-- TASK TO CARRY OUT --
Rewrite the portion of the forum thread starting at "But I'm pretty" and ending at "it comes out?", replacing "convoluted" with "complicated".

How to deploy geoipdate on Railway?
zaydek
PROOP

2 years ago

geoipupdate is a program that allows you to get a local copy of an IP database so you can inspect a IP address and get a rough idea of where your users are coming from. It's like a free version of the IP API services

93 Replies

zaydek
PROOP

2 years ago


zaydek
PROOP

2 years ago



zaydek
PROOP

2 years ago

It looks like I have possibly several options

Use dedicated Docker thing
Get binary from GitHub
Use Nix package


zaydek
PROOP

2 years ago

How would you got about figuring out which methodology to pursue? My impression is that if geoipupdate is supposed to be a long lived service, you would want to install it on a service in a way that doesn't reinstall it everytime meaning it's a part of the deploy, so that could mean Nix or Docker


brody
EMPLOYEE

2 years ago

why not just run an in code cron job to check for updates and download if needed, storing the database in a volume


zaydek
PROOP

2 years ago

I did that yesterday, it's a ton of boilerplate and geoipupdate is implemented in Go the same language I wrote my thing in


zaydek
PROOP

2 years ago

I figured I'd try the prescribed solution instead of reinvent the wheel


zaydek
PROOP

2 years ago

But I'm pretty confused about using Nix or Docker, It seems like Nix is supposed to be easier but it just seems more convoluted to me


brody
EMPLOYEE

2 years ago

so geoipupdate the binary is a long lived process and just downloads the database and any updates when it comes out?


zaydek
PROOP

2 years ago

Yes


zaydek
PROOP

2 years ago

The website doesn't state when the database updates to geoipupdate would probably just handle all the ambiguity for you


brody
EMPLOYEE

2 years ago

so you need a way to run that in parallel with your go app?

-- MATERIAL SHOWN --
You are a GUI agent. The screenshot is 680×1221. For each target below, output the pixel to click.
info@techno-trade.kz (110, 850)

...

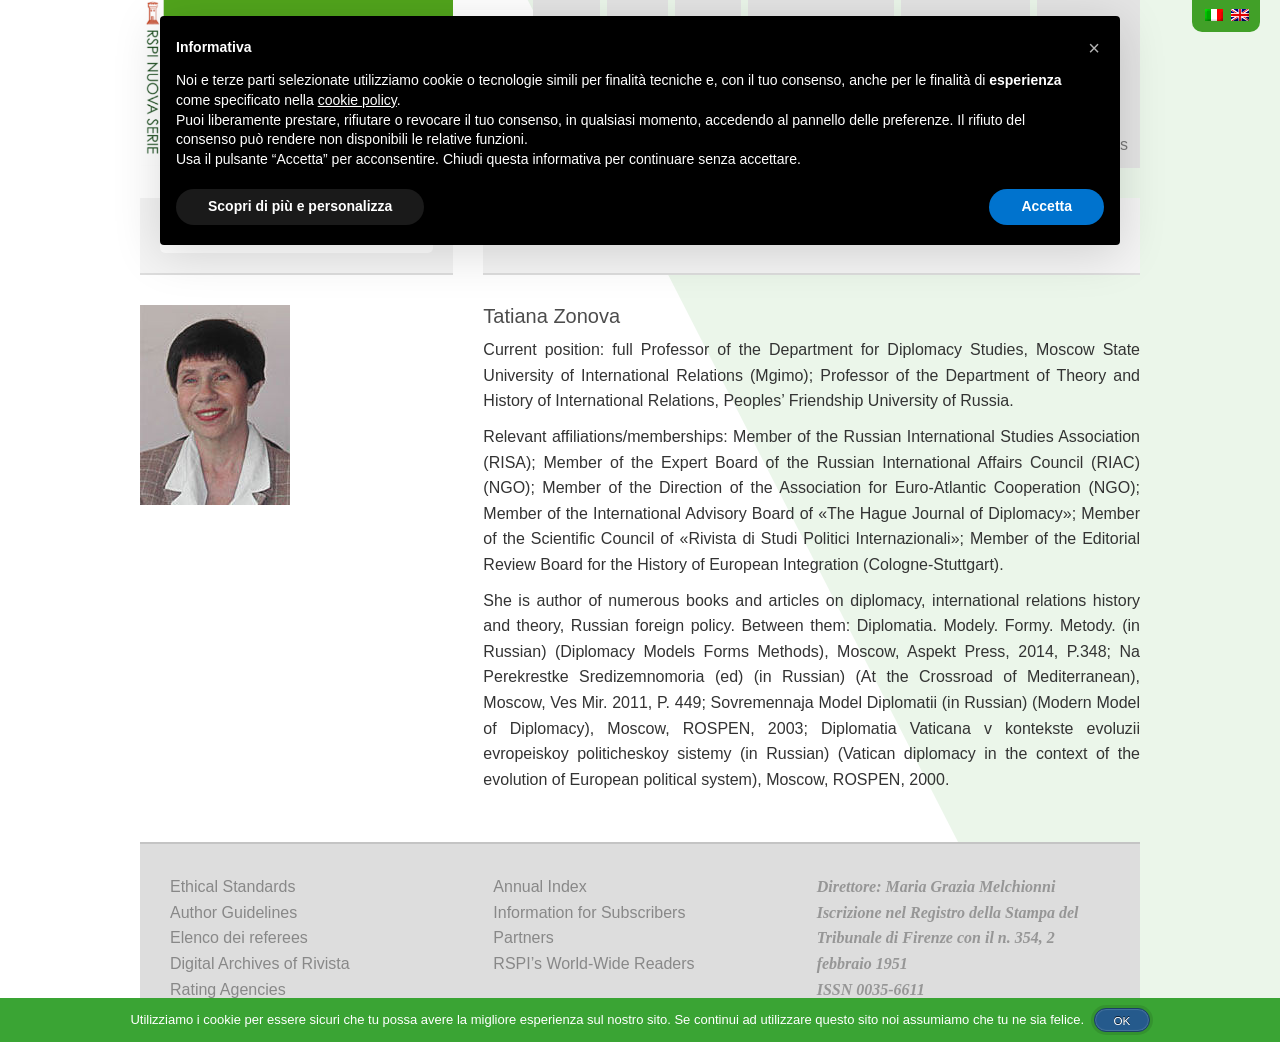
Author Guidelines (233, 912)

...

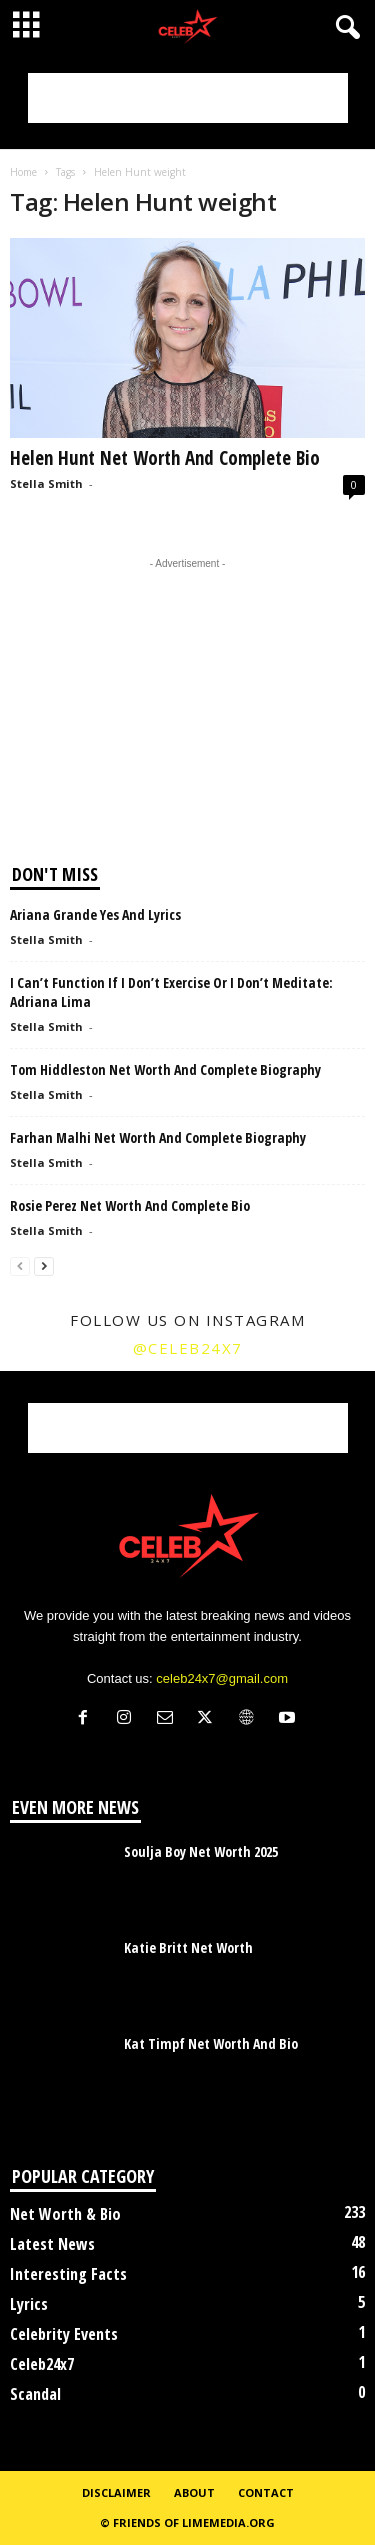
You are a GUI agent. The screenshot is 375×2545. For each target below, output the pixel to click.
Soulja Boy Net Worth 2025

-- TASK SOLUTION --
But I'm pretty confused about using Nix or Docker, It seems like Nix is supposed to be easier but it just seems more complicated to me


brody
EMPLOYEE

2 years ago

so geoipupdate the binary is a long lived process and just downloads the database and any updates when it comes out?